### [Dataset records]
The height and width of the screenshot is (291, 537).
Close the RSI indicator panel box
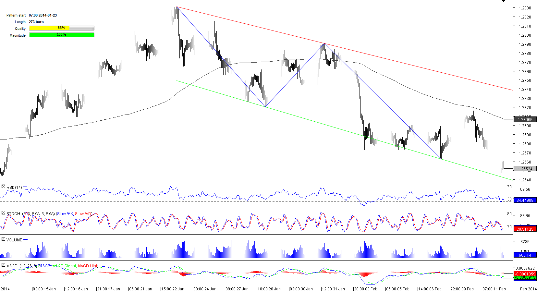pyautogui.click(x=3, y=187)
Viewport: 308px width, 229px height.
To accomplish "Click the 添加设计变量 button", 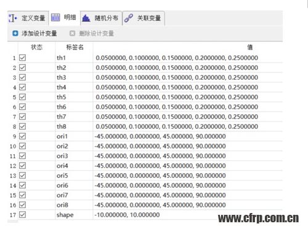I will pyautogui.click(x=34, y=33).
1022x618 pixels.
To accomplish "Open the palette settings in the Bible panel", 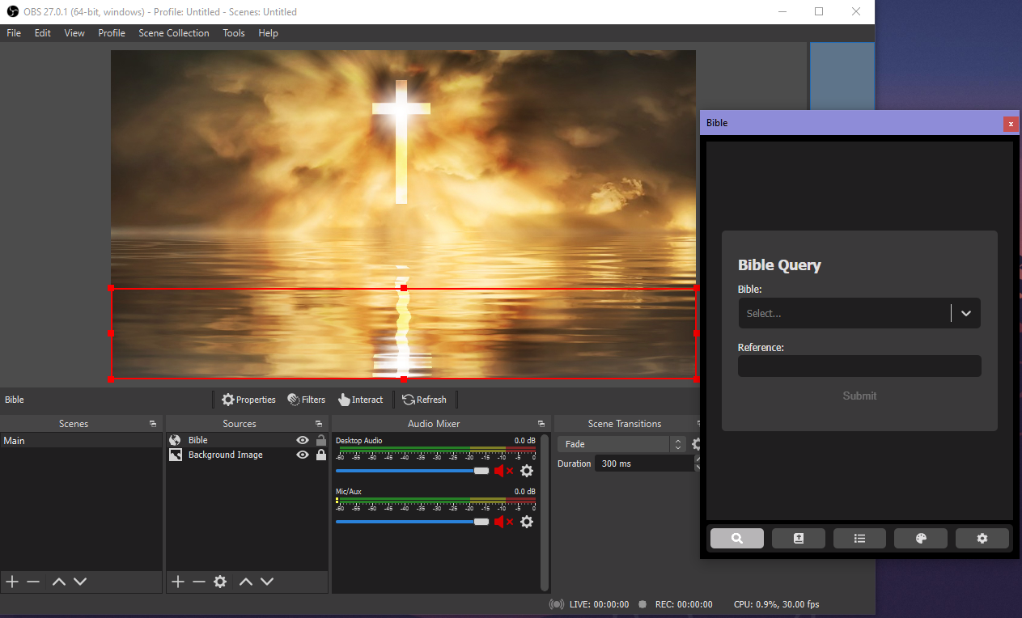I will pos(920,537).
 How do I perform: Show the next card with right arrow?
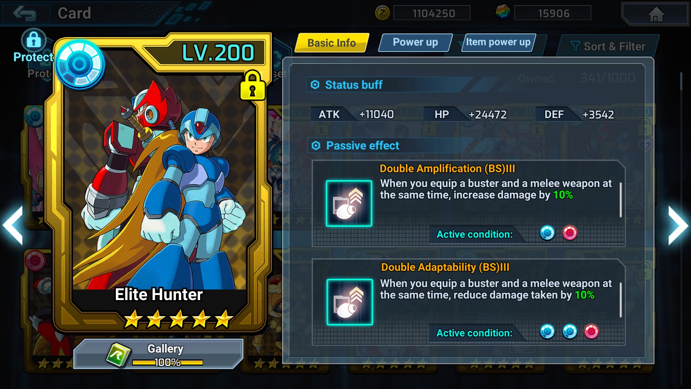coord(678,226)
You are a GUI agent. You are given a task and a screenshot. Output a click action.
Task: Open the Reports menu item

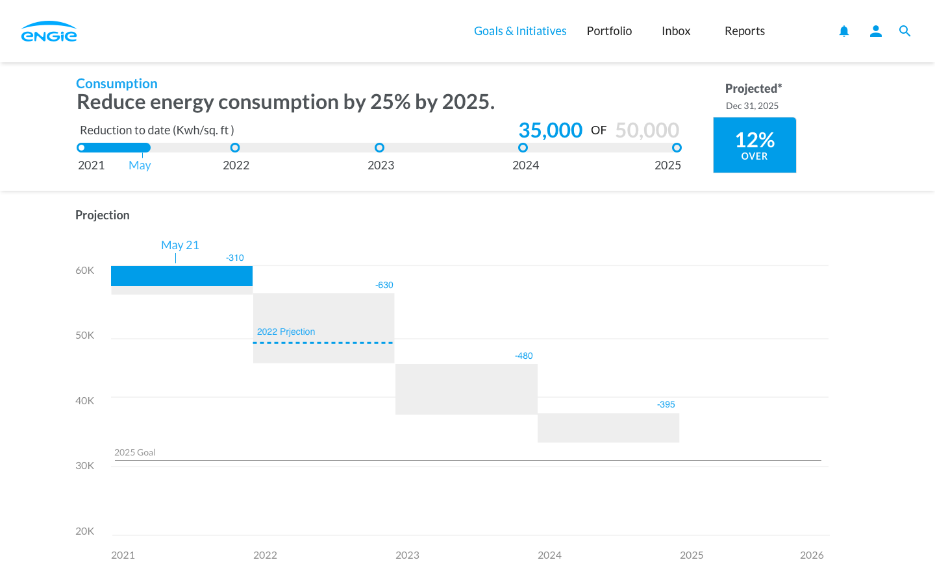[x=745, y=31]
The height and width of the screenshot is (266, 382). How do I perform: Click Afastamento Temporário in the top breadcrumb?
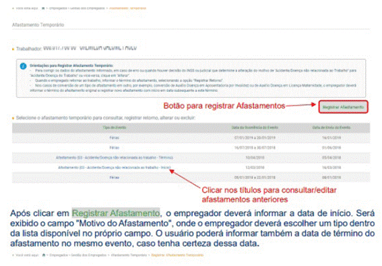click(127, 8)

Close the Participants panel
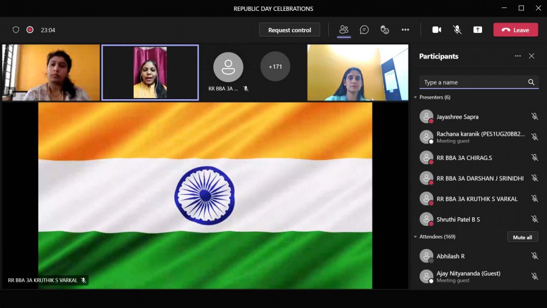tap(532, 56)
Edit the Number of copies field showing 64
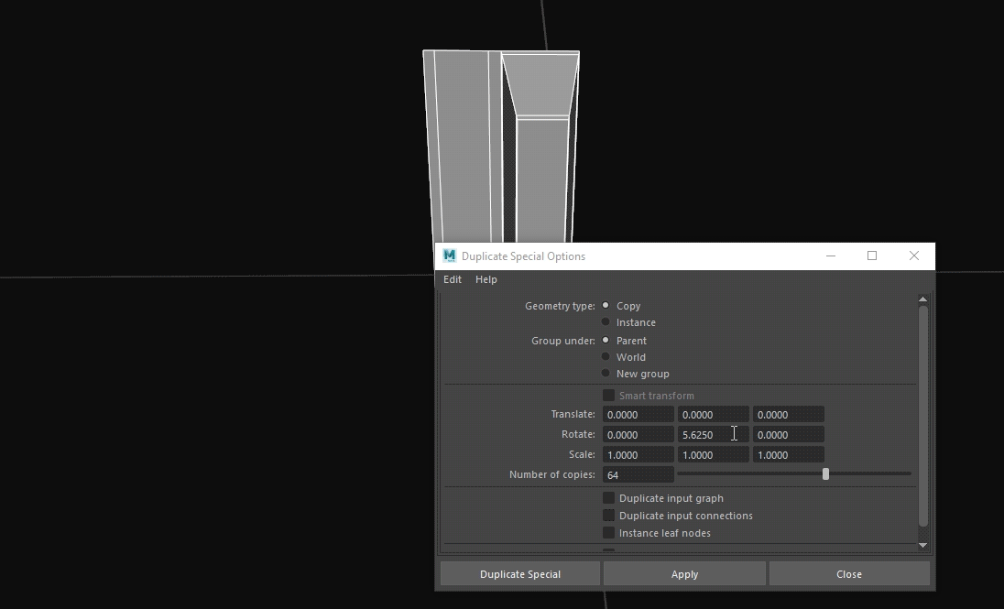1004x609 pixels. pyautogui.click(x=638, y=474)
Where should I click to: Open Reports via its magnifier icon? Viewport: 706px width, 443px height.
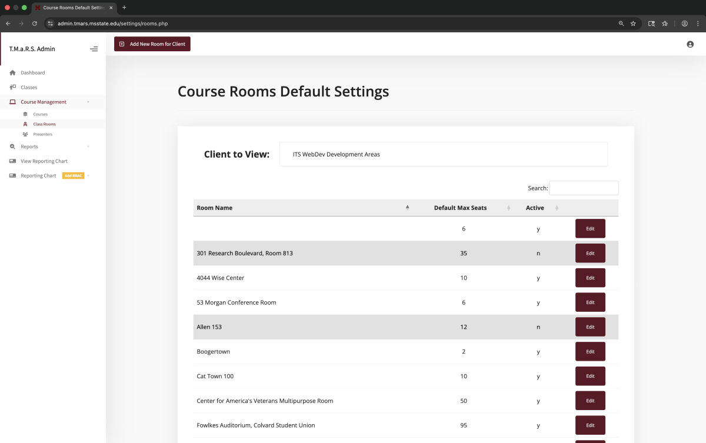tap(12, 146)
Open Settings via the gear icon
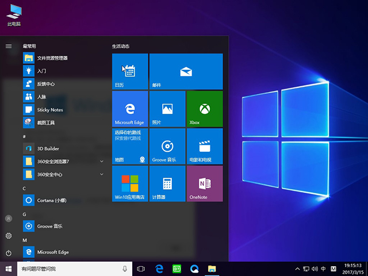The image size is (368, 276). [x=9, y=236]
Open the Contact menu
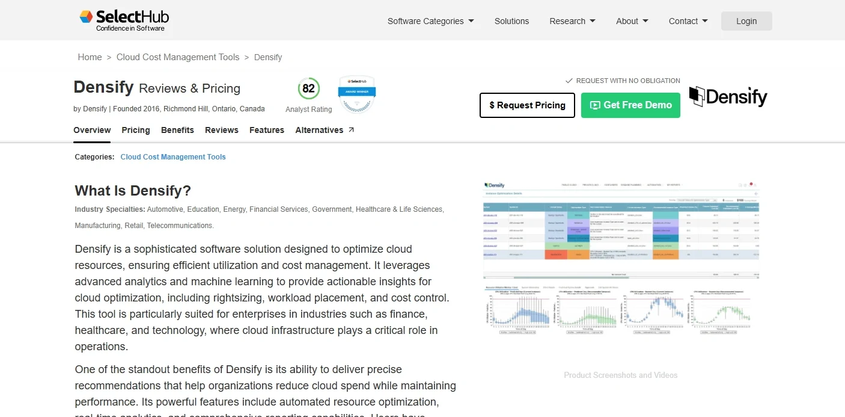The image size is (845, 417). point(688,20)
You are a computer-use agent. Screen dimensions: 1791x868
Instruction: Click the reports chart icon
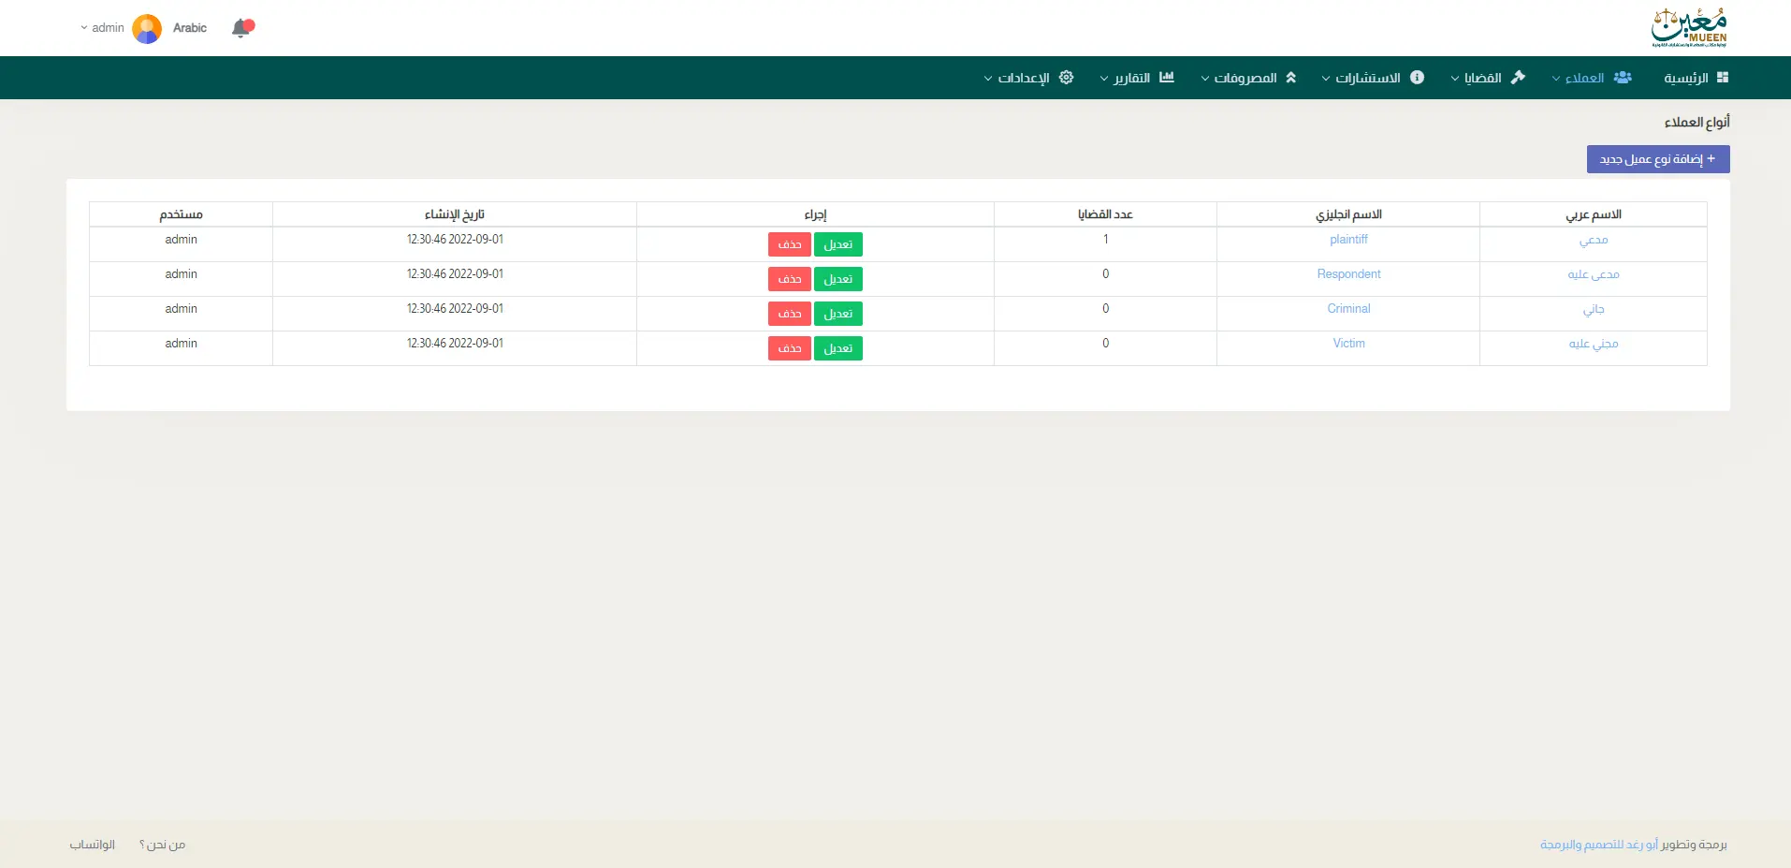click(1166, 78)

### [Exercise prompt]
Given the listing above, return exactly, and only, the lines from the line with "The height and width of the screenshot is (266, 382)." through its final line, both included, with the pictures removed.

### [Reply to the task]
The height and width of the screenshot is (266, 382). How do I perform: Click Afastamento Temporário in the top breadcrumb?
click(127, 8)

Close the Participants panel
tap(532, 56)
Edit the Number of copies field showing 64
1004x609 pixels. pyautogui.click(x=638, y=474)
Where should I click to: Open Reports via its magnifier icon? Viewport: 706px width, 443px height.
tap(12, 146)
Open Settings via the gear icon
The image size is (368, 276). [x=9, y=236]
Open the Contact menu
The image size is (845, 417). point(688,20)
You are a computer-use agent. Screen dimensions: 1791x868
Instruction: Click the reports chart icon
click(1166, 78)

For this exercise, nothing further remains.